The climate is tropical of altitude with dry mild winter and hot rainy summer. The economy of the city is based in agrobusiness (sugarcane, orange, lemon, and fruits) and services. The city has an old and regionally famous music school (Conservatório Santa Cecília), an ETEC (Technical School), and three colleges. The most important of them, FATEC, is a public one with courses on technology. Clube Atlético Taquaritinga, founded in 1942, is the football club of the city. The club plays its home matches at Estádio Adail N. da Silva, which has a maximum capacity of approximately 20,000 people.

== Media ==
In telecommunications, the city was served by Companhia Telefônica Brasileira until 1973, when it began to be served by Telecomunicações de São Paulo. In July 1998, this company was acquired by Telefónica, which adopted the Vivo brand in 2012.

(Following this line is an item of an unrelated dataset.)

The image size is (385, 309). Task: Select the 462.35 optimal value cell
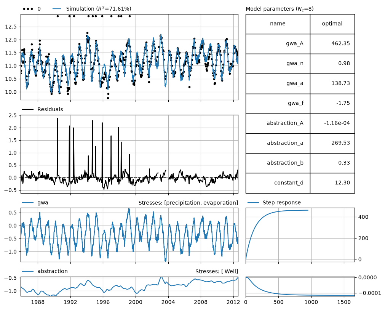[332, 44]
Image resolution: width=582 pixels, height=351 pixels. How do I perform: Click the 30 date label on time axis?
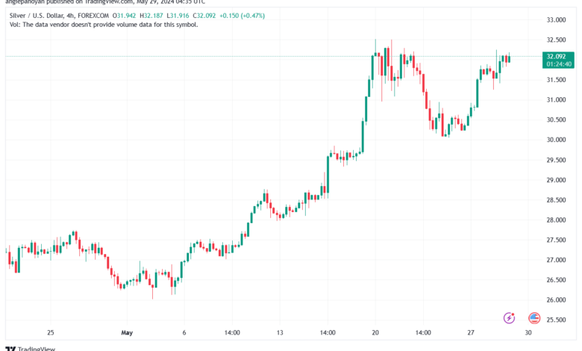528,332
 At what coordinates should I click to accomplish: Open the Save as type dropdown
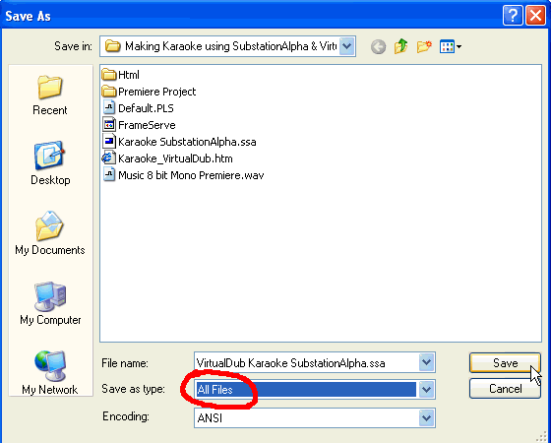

The company is currently an operator of cell phones, fixed lines, internet (fiber optics/4G) and television (satellite and cable).

==Notable people==
Taquaritinga was the birthplace of:
- Edmílson José Gomes de Morais (b. 1976): footballer, 2002 FIFA World Cup champion
- José Paulo Paes (b. July 22, 1926 - d. October 9, 1998) was a poet, translator, literary critic and essayist.
- Valmir Furlani (b. 1969), footballer
- Luiz Araújo (b. 1996): footballer for Flamengo

== Religion ==

Christianity is present in the city as follows:

=== Catholic Church ===
The Catholic church in the municipality is part of the Roman Catholic Diocese of Jaboticabal.

=== Protestant Church ===
The most diverse evangelical beliefs are present in the city, mainly Pentecostal, including the Assemblies of God in Brazil (the largest evangelical church in the country), Christian Congregation in Brazil, among others. These denominations are growing more and more throughout Brazil.